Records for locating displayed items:
"""

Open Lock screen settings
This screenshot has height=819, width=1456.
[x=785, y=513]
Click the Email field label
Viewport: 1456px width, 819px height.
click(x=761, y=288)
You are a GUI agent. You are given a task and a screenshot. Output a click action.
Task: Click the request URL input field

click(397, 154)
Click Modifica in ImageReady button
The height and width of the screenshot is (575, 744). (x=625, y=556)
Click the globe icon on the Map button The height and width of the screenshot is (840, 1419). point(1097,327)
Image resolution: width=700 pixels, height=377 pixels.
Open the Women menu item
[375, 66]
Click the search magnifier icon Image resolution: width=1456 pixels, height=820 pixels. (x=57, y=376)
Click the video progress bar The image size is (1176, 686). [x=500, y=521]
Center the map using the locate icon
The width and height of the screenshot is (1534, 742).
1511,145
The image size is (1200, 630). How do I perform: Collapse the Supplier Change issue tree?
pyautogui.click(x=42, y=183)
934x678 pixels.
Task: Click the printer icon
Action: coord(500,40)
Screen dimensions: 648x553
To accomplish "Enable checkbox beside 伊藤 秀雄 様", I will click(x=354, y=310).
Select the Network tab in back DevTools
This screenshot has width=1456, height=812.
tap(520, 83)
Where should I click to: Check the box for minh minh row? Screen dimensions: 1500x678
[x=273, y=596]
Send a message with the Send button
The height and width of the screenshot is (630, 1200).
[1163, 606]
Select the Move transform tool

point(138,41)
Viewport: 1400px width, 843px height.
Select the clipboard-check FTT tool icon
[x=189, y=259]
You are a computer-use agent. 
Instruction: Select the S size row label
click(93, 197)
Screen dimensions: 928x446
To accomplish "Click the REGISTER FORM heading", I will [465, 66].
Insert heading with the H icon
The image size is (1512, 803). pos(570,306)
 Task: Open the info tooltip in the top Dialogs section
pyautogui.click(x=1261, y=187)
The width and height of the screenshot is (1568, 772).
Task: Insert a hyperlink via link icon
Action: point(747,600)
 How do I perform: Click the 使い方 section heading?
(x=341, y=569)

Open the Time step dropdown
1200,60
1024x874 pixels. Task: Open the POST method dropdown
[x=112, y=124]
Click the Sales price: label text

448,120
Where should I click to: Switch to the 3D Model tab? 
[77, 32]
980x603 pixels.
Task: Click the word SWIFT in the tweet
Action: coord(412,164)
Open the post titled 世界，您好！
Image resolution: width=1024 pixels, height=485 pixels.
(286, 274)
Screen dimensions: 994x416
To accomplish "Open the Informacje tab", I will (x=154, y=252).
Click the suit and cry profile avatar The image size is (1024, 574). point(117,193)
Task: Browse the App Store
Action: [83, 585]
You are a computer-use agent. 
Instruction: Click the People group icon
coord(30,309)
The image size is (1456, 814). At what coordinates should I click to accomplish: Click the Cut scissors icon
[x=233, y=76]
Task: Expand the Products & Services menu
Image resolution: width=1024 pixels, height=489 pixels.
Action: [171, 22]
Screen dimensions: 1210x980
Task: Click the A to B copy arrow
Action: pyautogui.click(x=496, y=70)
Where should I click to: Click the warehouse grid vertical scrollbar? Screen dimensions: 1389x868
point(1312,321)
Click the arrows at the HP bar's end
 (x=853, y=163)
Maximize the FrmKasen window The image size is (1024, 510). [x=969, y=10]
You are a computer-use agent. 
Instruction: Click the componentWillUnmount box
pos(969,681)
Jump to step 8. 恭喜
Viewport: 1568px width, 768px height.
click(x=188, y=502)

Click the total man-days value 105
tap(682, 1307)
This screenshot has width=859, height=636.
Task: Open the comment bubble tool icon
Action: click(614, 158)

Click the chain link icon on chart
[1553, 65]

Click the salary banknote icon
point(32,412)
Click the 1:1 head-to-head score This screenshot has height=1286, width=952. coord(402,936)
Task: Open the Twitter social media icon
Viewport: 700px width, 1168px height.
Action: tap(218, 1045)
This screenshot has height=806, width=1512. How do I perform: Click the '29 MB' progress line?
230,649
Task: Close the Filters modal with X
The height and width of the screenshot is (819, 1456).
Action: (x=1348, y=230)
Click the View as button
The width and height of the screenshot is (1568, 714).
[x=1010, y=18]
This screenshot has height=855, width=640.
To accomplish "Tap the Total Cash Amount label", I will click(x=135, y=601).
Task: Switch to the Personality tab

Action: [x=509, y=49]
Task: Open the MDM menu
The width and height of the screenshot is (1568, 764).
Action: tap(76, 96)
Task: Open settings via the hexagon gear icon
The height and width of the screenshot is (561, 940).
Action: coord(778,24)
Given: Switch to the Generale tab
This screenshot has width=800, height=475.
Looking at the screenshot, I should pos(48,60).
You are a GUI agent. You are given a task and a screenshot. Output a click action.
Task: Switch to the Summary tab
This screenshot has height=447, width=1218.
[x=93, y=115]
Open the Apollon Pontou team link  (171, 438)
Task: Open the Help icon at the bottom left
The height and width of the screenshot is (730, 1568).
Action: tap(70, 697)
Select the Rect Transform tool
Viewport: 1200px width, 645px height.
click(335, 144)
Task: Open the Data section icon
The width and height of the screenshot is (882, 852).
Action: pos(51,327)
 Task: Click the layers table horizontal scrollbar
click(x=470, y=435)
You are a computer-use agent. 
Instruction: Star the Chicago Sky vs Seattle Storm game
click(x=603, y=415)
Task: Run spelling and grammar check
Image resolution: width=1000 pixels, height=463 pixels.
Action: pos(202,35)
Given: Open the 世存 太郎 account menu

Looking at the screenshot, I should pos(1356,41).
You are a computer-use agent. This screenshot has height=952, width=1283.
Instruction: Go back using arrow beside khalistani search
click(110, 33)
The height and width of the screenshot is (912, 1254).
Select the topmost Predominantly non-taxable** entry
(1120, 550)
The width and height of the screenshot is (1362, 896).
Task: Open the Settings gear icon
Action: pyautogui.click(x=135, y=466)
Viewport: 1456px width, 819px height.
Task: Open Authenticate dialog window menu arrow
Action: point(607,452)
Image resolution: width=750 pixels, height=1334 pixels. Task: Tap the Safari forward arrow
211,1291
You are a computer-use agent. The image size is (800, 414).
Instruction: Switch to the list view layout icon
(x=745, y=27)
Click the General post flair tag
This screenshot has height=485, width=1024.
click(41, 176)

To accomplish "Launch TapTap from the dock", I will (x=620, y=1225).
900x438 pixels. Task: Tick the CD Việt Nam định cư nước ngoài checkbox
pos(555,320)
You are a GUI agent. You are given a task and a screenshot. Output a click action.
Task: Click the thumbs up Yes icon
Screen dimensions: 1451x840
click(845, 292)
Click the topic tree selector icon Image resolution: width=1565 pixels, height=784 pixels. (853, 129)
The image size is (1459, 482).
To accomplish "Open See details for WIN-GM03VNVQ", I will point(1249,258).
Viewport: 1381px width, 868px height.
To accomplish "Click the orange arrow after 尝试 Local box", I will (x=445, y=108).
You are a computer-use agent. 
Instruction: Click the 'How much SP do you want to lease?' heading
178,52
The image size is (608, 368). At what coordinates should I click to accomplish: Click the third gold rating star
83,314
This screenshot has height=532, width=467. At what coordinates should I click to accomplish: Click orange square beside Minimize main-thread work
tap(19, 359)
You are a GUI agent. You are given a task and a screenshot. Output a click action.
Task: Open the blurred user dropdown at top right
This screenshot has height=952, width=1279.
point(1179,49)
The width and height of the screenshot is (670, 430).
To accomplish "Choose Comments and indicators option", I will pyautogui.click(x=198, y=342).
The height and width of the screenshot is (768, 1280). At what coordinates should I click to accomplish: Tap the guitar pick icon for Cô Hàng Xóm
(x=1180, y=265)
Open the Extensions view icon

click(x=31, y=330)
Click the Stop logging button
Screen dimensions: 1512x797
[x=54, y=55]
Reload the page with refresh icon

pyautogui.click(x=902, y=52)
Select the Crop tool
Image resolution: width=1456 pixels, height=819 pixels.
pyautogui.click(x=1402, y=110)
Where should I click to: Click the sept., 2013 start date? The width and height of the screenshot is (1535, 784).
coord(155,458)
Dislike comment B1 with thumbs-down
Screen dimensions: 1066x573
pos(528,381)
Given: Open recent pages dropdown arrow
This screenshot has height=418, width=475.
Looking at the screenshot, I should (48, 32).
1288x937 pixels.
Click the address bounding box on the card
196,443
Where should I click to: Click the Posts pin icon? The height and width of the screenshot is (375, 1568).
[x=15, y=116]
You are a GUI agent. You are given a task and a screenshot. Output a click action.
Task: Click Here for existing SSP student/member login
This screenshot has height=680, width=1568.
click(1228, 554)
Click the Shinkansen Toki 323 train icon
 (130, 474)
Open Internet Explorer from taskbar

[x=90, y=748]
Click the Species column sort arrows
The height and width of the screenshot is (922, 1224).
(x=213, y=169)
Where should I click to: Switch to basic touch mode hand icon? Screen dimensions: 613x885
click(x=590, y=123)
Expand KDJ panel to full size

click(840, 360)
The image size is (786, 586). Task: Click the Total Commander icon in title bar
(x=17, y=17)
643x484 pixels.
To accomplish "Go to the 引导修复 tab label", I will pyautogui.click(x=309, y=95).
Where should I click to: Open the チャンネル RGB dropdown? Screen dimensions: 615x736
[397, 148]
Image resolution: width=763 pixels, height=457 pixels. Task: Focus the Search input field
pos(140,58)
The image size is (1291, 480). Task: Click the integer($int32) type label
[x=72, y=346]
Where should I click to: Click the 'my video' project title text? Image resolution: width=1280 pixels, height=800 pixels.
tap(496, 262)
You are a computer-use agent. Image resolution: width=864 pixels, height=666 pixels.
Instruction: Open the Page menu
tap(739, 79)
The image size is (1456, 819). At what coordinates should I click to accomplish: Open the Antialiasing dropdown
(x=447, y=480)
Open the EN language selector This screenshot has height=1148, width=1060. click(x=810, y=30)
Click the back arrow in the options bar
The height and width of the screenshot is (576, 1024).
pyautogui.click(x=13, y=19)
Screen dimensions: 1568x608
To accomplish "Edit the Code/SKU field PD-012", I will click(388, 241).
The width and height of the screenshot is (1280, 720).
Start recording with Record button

"""

» **THE TASK**
Output the lines of the material above from the one containing "Where should I click to: Click the Posts" through the one containing "will pyautogui.click(x=309, y=95).", reproducing each character as it stands.

» **WRITTEN RESPONSE**
Where should I click to: Click the Posts pin icon? The height and width of the screenshot is (375, 1568).
[x=15, y=116]
You are a GUI agent. You are given a task and a screenshot. Output a click action.
Task: Click Here for existing SSP student/member login
This screenshot has height=680, width=1568.
click(1228, 554)
Click the Shinkansen Toki 323 train icon
 (130, 474)
Open Internet Explorer from taskbar

[x=90, y=748]
Click the Species column sort arrows
The height and width of the screenshot is (922, 1224).
(x=213, y=169)
Where should I click to: Switch to basic touch mode hand icon? Screen dimensions: 613x885
click(x=590, y=123)
Expand KDJ panel to full size

click(840, 360)
The image size is (786, 586). Task: Click the Total Commander icon in title bar
(x=17, y=17)
643x484 pixels.
To accomplish "Go to the 引导修复 tab label", I will pyautogui.click(x=309, y=95).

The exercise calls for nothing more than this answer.